This course integrates critical theory, cultural studies and artistic practice. Students will learn to describe, analyze, and compare the various traditions of political and social engagement in contemporary art, from the Situationist International to new media activism, focusing on the artists’ own theories, their social context, and their creative practices/projects. Students will reflect critically on the relationship between art and society in Hong Kong, thus challenging and expanding their sense of what it means to be a creative artist. The relationship between art and society will be viewed in relation to the development of critical social theory, including the Frankfurt School, structuralism, semiotics, post-modernism, direct action, participatory economics, and so on. This course is not only essential for documentary making, visual ethnography, action art and activist projects, but also seeks to nourish culturally entrenched and socially engaged media artists. Students will produce creative projects in parallel with theoretical analyses that explain their motivation and implications.

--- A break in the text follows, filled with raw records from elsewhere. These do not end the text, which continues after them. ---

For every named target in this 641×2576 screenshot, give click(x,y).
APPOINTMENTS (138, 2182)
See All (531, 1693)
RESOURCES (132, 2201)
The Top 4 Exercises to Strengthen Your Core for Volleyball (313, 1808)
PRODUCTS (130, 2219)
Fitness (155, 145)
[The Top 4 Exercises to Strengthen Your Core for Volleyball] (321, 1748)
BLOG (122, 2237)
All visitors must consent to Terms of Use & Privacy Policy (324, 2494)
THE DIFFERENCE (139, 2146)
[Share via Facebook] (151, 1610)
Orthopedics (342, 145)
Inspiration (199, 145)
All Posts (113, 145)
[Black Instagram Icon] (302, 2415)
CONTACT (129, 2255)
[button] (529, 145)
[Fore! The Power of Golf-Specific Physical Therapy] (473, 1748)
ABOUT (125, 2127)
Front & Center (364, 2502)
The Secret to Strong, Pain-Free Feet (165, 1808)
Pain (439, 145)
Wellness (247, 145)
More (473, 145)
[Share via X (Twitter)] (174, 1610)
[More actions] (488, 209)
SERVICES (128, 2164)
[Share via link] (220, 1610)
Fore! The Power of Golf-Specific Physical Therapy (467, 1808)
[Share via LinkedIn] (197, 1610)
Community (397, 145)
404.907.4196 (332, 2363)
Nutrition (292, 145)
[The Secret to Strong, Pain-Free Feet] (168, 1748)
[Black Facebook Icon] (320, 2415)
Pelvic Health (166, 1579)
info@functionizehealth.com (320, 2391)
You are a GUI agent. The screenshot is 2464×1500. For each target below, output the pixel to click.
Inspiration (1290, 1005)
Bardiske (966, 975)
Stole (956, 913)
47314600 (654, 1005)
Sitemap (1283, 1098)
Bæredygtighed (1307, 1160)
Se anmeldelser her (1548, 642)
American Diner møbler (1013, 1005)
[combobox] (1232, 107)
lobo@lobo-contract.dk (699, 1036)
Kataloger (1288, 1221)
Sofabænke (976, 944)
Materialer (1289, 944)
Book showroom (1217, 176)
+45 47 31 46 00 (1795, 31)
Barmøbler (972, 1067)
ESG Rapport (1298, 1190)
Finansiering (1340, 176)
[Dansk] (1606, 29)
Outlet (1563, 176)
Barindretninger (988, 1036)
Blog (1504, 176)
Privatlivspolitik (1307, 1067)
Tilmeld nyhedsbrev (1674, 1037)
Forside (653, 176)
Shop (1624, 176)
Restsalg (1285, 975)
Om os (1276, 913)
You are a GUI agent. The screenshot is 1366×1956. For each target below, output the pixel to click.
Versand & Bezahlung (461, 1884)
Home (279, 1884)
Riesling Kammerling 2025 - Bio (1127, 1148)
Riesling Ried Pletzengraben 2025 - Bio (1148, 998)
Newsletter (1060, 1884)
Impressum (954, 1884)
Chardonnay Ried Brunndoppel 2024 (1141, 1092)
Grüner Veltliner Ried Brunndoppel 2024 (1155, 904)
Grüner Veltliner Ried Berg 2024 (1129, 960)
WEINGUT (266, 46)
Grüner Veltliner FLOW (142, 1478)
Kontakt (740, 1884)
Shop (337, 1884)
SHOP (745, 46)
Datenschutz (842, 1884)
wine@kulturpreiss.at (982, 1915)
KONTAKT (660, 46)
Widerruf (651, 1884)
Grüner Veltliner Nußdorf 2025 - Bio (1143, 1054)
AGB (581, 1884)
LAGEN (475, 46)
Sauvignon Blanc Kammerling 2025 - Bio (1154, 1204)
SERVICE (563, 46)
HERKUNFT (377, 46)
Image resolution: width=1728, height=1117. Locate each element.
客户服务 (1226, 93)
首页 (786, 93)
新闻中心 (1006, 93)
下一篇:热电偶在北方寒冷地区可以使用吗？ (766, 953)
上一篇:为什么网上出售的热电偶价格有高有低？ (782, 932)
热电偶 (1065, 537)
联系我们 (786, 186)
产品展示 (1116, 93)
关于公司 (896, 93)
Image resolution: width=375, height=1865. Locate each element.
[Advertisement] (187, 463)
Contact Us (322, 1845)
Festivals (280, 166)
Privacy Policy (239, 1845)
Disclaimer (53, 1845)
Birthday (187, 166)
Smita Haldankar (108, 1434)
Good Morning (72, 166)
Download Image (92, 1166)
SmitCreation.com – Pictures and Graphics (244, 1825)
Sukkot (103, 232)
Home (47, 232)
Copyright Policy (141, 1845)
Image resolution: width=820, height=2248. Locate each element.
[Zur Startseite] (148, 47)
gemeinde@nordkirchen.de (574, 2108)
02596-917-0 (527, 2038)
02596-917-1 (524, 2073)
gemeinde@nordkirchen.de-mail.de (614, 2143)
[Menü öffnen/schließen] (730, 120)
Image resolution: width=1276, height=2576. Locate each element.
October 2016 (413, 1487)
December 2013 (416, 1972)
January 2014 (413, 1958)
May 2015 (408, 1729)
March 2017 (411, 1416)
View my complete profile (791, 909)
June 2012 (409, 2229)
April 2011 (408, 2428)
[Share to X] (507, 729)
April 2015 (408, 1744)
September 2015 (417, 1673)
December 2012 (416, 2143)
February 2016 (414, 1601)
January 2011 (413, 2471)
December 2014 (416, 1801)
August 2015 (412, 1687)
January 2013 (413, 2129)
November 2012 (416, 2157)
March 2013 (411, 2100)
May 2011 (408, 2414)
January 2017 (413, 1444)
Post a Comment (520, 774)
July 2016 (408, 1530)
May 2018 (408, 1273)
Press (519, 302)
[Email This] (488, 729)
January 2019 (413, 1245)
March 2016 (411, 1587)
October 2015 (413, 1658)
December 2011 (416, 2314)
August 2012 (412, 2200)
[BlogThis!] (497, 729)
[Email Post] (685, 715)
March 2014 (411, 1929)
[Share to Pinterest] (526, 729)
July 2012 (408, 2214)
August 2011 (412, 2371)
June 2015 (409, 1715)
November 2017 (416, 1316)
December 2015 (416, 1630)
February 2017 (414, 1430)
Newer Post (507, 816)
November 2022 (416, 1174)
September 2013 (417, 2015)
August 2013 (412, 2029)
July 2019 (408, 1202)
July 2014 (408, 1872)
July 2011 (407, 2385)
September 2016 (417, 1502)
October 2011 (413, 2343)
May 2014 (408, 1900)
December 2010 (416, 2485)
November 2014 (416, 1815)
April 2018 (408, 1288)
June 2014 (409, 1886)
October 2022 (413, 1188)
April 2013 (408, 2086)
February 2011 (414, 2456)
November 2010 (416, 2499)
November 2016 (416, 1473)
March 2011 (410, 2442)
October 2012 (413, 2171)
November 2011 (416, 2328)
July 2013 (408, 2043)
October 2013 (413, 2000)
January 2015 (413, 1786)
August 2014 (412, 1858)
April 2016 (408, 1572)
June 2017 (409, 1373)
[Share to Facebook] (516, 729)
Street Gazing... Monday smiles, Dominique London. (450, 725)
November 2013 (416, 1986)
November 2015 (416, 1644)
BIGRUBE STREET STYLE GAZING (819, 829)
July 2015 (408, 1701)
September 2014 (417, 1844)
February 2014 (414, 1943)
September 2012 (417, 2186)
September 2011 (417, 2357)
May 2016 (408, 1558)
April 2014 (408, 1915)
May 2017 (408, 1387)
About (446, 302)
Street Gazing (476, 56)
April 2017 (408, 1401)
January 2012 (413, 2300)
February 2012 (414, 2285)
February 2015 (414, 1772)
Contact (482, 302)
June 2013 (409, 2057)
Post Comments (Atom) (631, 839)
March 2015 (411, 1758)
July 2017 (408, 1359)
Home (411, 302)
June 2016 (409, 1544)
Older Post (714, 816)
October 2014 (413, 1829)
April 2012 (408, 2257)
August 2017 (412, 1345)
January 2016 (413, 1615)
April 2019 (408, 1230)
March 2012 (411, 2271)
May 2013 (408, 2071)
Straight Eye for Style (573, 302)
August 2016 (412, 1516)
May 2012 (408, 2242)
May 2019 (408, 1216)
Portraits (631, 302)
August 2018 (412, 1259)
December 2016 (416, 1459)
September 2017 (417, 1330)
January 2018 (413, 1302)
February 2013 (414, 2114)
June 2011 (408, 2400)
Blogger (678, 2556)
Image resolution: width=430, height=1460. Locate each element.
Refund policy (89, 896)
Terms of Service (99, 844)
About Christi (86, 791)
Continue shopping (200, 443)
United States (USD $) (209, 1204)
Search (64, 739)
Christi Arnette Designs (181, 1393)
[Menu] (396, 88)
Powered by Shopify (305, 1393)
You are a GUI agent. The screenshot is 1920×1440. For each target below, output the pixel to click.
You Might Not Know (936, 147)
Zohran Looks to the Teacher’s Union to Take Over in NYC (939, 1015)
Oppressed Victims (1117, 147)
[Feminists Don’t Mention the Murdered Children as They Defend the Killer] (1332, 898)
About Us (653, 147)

The course is a pre-requisite for other advanced electives on cultural/social research and its role in art-making.
Upon completion of the class, students should understand the basis of various theories for sociological and cultural inquiry, and to explore the use of these theories to analyze their lived experiences, their social worlds, and the larger cultural, political, and economic contexts they inhabit.
Class activities will be designed to address the following:
- To identify a variety of influential theoretical orientations to the understanding of society;
- To compare different theoretical traditions, their strengths and weaknesses;
- To analyze how the social context helped mold the theory, what the theorist’s contributions are, and what the theory’s strengths and weaknesses are; and
- To apply theory to contemporary research and problems and to analyze the implications of each theory.